Hayder Satar, a lieutenant in the Mahmoudiyah police, said 18 people were confirmed dead, but that that number was likely to rise given the nature of some of the injuries.

He said 52 people had been wounded in the attack in total.

Mahmoudiyah, a primarily Shia city surrounded by Sunni communities, was the scene in July of one of the worst assaults on civilians in recent months when suspected Sunni gunmen sprayed grenades and automatic weapons fire in a market, killing at least 50 people, mostly Shias.

Mosque deaths

Four people were killed when a bomber blew himself up outside Baghdad's Baratha mosque, one of the city's most important Shia sites and a frequent target of attacks.

The bomber was driving a minibus when it exploded near the mosque on Saturday, also wounding 15 people.

The blast came after a quiet day in the capital on Friday that saw no news of high-profile attacks, although armed Shia groups did engage in bloody clashes in the south of the country.

The Baratha mosque was targeted in April by bombers dressed as women who killed 90 people, and again in June by another explosion that killed 11.

Baghdad violence

In further attacks in the capital, a blast on a minibus killed four people and wounded 15 as it was crossing a bridge into the western Al Karkh district of the city.

Meanwhile three separate car bombs hit Baghdad.

A bomb in the centre targeting a police patrol killed one civilian and wounded three.

In northern Baghdad a bomb on Cairo Street wounded four people and a blast in the southern Amel district of Baghdad wounded two people.

• [COLLECTED DATA]

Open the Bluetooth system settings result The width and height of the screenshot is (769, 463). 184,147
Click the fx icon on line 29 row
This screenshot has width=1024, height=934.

• [WHAT IS ASKED]
**A.** According to the news report on the attacks, how many people were wounded in total in the Mahmoudiyah attack?
**B.** From the news report on the attacks, write out the passage from "Four people were" up to and including "wounding 15 people.", word for word.
**C.** List every named place inside Baghdad that the news report on the attacks mentions.

• [TASK SOLUTIONS]
**A.** 52 people were wounded.

**B.**
Four people were killed when a bomber blew himself up outside Baghdad's Baratha mosque, one of the city's most important Shia sites and a frequent target of attacks.

The bomber was driving a minibus when it exploded near the mosque on Saturday, also wounding 15 people.

**C.** Baratha mosque, Al Karkh district, Cairo Street, Amel district